Want to get to know them better?

 Cat Cook is working at Lake St Catherine State Park in Poultney:

I go by Cat and I was born in Cleveland, Ohio. I recently graduated from the University of Washington in Seattle with a B.S. in Geology. I love to travel and be outdoors. Some of my favorite things to do are long-distance backpacking, kayaking, fishing, teaching, and baking.
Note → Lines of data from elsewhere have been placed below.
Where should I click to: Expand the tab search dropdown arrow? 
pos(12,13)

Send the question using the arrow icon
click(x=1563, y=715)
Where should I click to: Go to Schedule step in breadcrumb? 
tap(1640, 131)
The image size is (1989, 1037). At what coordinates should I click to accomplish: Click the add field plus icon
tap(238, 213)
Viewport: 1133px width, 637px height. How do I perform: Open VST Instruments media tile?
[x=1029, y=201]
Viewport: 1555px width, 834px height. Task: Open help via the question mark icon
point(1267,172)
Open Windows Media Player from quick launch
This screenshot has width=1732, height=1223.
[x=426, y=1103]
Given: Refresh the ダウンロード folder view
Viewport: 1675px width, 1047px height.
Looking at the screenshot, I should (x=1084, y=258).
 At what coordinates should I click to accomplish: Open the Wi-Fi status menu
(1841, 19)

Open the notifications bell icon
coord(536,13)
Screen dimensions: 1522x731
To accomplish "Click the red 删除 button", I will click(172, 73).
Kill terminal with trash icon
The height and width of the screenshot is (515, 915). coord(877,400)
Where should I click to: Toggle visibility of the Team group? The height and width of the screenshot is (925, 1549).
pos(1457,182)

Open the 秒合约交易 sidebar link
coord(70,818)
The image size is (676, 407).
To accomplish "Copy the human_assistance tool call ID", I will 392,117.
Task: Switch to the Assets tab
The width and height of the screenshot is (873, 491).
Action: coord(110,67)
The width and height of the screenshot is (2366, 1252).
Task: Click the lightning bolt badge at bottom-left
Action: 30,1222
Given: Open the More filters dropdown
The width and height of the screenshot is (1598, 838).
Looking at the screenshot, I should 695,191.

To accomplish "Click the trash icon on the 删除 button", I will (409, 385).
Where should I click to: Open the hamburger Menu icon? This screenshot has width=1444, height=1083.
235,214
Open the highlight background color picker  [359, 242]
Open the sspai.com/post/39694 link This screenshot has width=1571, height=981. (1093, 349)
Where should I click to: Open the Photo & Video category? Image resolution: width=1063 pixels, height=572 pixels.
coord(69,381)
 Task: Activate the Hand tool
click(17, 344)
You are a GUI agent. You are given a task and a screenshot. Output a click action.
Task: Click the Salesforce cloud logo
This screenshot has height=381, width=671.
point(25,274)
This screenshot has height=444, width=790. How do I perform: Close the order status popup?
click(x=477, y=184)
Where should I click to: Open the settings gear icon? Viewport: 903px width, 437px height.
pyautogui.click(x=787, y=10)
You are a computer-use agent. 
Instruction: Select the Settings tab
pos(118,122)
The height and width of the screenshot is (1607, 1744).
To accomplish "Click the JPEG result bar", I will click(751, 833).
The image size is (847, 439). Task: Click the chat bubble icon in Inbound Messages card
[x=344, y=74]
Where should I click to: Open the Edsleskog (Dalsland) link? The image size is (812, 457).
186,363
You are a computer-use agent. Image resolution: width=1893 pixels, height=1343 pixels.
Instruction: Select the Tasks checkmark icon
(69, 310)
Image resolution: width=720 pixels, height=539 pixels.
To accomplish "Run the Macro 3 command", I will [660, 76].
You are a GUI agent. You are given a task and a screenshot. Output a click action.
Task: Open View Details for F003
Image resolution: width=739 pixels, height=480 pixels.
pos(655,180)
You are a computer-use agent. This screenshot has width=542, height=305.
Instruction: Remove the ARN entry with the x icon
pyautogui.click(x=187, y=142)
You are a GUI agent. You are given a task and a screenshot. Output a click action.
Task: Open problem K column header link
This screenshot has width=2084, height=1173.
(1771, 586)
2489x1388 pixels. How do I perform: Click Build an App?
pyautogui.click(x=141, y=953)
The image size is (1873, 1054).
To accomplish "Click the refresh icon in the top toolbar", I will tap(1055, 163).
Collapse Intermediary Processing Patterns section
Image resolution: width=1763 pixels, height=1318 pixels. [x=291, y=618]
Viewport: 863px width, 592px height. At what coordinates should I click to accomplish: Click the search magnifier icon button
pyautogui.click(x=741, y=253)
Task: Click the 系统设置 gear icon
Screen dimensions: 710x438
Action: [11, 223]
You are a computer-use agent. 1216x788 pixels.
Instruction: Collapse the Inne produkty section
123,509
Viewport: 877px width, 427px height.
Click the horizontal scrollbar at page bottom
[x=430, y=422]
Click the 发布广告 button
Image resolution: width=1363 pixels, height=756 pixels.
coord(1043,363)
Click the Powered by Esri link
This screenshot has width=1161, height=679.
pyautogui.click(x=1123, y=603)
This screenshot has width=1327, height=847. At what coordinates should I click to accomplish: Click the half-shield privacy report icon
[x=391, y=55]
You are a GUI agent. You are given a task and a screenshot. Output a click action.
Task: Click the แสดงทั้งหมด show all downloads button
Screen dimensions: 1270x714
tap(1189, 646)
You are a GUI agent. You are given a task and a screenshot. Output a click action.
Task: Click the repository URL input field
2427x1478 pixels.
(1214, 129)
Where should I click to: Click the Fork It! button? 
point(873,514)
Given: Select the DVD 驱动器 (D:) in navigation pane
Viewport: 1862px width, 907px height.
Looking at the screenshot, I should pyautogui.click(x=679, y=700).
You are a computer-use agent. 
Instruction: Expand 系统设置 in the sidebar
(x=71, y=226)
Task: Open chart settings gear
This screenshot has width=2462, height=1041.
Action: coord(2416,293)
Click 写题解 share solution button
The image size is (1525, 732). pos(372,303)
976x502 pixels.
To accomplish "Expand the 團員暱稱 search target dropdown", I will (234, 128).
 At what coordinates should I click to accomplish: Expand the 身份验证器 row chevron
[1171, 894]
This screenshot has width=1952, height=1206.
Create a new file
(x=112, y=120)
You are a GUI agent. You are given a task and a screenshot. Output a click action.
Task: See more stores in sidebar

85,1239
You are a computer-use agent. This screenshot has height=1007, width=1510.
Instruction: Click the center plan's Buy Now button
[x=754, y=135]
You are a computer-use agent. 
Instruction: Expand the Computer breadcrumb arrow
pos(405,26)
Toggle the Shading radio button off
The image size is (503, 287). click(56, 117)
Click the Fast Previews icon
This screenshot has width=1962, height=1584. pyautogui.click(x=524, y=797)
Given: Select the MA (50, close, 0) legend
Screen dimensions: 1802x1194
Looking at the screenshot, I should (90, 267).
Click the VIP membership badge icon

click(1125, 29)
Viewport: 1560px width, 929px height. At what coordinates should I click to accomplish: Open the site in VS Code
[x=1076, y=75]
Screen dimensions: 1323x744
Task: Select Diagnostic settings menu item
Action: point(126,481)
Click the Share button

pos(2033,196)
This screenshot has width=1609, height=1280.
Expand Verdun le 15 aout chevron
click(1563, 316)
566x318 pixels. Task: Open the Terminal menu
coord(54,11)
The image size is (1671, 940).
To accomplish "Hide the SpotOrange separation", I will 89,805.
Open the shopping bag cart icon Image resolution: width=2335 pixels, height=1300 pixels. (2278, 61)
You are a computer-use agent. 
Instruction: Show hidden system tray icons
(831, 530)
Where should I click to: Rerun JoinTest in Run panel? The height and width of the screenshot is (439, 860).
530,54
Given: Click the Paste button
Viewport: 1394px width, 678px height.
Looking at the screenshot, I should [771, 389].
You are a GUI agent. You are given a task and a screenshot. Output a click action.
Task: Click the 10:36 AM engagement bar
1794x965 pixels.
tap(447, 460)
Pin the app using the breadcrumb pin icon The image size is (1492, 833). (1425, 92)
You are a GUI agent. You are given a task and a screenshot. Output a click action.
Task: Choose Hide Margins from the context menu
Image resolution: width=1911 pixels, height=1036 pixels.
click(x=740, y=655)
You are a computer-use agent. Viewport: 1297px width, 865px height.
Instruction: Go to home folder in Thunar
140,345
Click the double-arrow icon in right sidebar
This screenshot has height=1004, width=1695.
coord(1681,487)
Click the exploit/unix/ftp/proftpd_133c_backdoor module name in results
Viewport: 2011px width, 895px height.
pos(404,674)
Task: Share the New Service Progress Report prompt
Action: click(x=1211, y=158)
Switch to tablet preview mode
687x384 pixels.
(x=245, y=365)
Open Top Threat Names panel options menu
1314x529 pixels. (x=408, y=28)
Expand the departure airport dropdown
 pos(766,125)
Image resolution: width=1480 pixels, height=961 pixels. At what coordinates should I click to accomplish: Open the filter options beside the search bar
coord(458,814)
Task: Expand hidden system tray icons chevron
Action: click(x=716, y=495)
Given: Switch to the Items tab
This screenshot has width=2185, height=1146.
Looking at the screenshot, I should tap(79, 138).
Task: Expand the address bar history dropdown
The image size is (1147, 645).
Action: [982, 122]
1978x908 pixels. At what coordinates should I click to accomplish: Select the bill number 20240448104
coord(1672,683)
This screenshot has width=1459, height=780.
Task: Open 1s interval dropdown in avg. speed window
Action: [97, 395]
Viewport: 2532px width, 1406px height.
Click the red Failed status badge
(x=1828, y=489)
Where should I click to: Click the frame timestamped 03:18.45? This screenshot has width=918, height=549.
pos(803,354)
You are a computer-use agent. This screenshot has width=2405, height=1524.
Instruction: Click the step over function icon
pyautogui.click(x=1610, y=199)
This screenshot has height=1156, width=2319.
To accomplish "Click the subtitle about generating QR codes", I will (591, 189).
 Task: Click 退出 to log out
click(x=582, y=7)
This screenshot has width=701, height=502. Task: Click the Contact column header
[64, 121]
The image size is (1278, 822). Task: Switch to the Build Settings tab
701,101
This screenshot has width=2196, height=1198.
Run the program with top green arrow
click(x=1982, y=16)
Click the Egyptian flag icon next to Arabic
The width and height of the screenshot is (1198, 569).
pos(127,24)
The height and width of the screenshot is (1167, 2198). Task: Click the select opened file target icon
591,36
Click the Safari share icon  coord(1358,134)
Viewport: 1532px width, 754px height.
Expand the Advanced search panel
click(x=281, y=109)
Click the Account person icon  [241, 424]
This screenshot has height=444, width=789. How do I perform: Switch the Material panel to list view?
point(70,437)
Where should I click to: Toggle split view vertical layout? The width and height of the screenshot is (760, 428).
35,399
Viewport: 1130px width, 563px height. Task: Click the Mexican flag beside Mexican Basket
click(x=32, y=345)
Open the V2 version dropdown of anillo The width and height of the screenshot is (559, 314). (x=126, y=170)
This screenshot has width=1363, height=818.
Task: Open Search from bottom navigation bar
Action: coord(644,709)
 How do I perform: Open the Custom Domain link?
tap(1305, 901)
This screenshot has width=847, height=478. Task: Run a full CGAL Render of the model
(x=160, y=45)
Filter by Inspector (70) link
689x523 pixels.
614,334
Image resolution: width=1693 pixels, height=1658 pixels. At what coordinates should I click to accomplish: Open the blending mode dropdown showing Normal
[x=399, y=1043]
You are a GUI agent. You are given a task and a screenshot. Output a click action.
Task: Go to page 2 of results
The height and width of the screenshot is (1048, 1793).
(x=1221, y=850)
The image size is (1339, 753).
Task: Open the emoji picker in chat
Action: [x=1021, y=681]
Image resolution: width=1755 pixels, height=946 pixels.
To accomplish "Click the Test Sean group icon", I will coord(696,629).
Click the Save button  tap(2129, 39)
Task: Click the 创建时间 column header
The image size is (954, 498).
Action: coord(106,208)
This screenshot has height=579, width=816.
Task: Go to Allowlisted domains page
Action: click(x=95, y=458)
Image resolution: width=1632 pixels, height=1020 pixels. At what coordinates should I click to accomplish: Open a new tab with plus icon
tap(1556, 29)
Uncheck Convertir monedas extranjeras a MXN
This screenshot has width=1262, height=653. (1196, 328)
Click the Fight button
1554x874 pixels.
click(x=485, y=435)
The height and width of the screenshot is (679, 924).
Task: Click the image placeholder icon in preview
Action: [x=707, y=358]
I'm very interested in natural history and environmental science, and love both learning new things as well as sharing my knowledge with others.

Nate Howard is at Lake Shaftsbury State Park in Shaftsbury:

A recent graduate of Tulane University, Nate is thrilled to be a member of Vermont State Parks’ SCA team.  Raised on the North Shore of Massachusetts, Nate has been an avid outdoorsman since his swaddling days, frequently hiking, biking, birdwatching, and collecting insects until day’s end.  He enjoys singing, playing guitar, and listening to music in his spare time, as well as watching sci-fi, fantasy, and martial arts movies.  Nate hasn’t spent a full winter in the Northeast in 4 years and is quite apprehensive about the cold weather, and is currently considering ways to help his poor car overcome the expected dousing of snow.  In the future, Nate aspires to carry out biological research and/or become a member of National Geographic’s traveling photography team.  For now, however, he will enjoy serving as an environmental educator/jungle gym for local children.

Maura Lowrie is at DAR State Park in Addison:

Maura is from western Pennsylvania near the Pittsburgh area. She is a music education graduate who loves spending time outdoors, especially kayaking and backpacking. Before serving with the SCA, Maura had been involved in Venture Scouts where her love of the outdoors was fostered through teaching kids the joy of canoeing and camping in the Canadian bush country of Kipawa, Quebec. At her local YMCA, Maura is a lifeguard, teaches lifeguard courses, and teaches swim lessons. Maura has a strong love for teaching others, especially in teaching from her growing knowledge of the natural world and her experience in outdoor skills.
Most recently, Maura served with the Massachusetts AmeriCorps program, where she learned how to build many different trail structures and developed leadership skills in leading trail crews in order to build and maintain sustainable trails throughout the state of Massachusetts. Maura is excited to work as an educational interpreter for Vermont State Parks this fall, reaching out to local schools and the surrounding communities to bring hands-on environmental education opportunities and a stronger connection with the natural world to those communities.